Robert Manwill—Is God to Blame?
Webcast: October 20, 2009
For 10 excruciating days this summer, our community prayed and held out hope for “the little boy with the mischievous grin.” Eight-year-old Robert Manwill went missing in late July touching off one of the largest searches in Boise’s history.
The discovery of the missing boy’s body in a Kuna canal was like a punch in the gut felt by the entire community. The tragedy hit the volunteer searchers particularly hard. For one such volunteer, the pain was personal.
“The day they found Robert’s body floating in that canal I crumpled to the ground and just sobbed. I knew right where those canals were. I swam in those very same canals when I was a child. I was truly devastated. I never gave up for one minute that Robert would be brought home. . . . As a parent my heart was ripped out. I was hurt, angry, and disgusted.”
Hurt. Anger. Disgust. Emotions appropriate for such a crime. But who’s to blame? Some would point to the Robert Manwill case as proof that a loving God does not exist, or, if he does, he’s either evil or impotent. How do people of faith reconcile an all-powerful, all-loving God with the earthquakes, tsunamis, terrorist attacks, wars, child abductions and murders that plague our existence without rhyme or reason?
As one who struggles and hurts like everyone else, here are a few of my thoughts.

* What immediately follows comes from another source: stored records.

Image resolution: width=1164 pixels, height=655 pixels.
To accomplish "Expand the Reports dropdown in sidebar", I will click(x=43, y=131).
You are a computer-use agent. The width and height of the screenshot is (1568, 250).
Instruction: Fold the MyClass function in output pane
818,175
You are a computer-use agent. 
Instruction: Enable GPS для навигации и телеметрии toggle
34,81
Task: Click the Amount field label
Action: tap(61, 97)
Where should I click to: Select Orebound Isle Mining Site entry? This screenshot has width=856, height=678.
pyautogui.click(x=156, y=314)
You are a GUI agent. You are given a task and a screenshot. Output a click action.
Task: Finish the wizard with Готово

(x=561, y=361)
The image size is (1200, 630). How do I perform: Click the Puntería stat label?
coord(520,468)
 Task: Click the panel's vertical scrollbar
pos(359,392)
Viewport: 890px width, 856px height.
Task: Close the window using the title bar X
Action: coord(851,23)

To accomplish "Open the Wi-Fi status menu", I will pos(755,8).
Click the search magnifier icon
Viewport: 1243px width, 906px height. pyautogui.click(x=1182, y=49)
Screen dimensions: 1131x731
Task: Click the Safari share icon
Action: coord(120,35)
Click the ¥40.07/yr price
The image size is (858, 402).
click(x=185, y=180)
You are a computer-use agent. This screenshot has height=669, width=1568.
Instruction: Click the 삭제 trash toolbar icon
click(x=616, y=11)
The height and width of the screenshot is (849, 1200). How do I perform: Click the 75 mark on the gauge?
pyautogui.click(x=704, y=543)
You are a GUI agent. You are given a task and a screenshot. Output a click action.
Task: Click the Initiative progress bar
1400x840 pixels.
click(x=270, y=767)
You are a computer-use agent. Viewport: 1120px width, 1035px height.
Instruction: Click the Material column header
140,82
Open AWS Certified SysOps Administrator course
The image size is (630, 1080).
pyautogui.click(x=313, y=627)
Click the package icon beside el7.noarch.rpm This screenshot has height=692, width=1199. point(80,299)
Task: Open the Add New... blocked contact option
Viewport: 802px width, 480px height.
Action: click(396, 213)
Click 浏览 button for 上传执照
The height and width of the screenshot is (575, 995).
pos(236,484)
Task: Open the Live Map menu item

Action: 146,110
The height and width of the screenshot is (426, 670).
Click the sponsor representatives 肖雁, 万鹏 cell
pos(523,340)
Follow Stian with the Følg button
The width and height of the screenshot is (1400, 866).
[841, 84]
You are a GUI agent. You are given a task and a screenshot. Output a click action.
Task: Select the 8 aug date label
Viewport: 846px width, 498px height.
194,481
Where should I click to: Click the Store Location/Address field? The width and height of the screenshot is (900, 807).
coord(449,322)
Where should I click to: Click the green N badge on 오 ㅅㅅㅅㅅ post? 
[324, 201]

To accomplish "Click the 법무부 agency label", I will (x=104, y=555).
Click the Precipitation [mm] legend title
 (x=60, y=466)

God did not create evil, but He did create choice. God presented the human family with the choice to stay in loving fellowship with Himself or to choose independence. God is the source of all life and happiness. Separation from the Source of life brings death. Our first parents chose independence from God—a choice that brought sin and suffering into the world. (See Genesis 3.)
An all-loving God didn’t create evil, but He takes responsibility for it. As soon as sin entered the world, the Creator accepted responsibility and made Himself the bridge that sinners could cross to find their way back to life.
“Which is easier,” Jesus said, “to say, ‘Your sins are forgiven, or to say, ‘Get up and walk’?” (Luke 5:23). To provide a temporary miracle of healing took just a word; to provide the permanent miracle of grace to forgive the sins of humanity took His life.
Does God weep for Robert Manwill? Yes, as He does for the millions of others who suffer in our broken world. But the cross proves that He does more than weep. He also saves. And because He’s not willing that any perish (2 Peter 3:9), the search for all God’s “lost” children continues.
Posted: October 20th, 2009 under Blogs.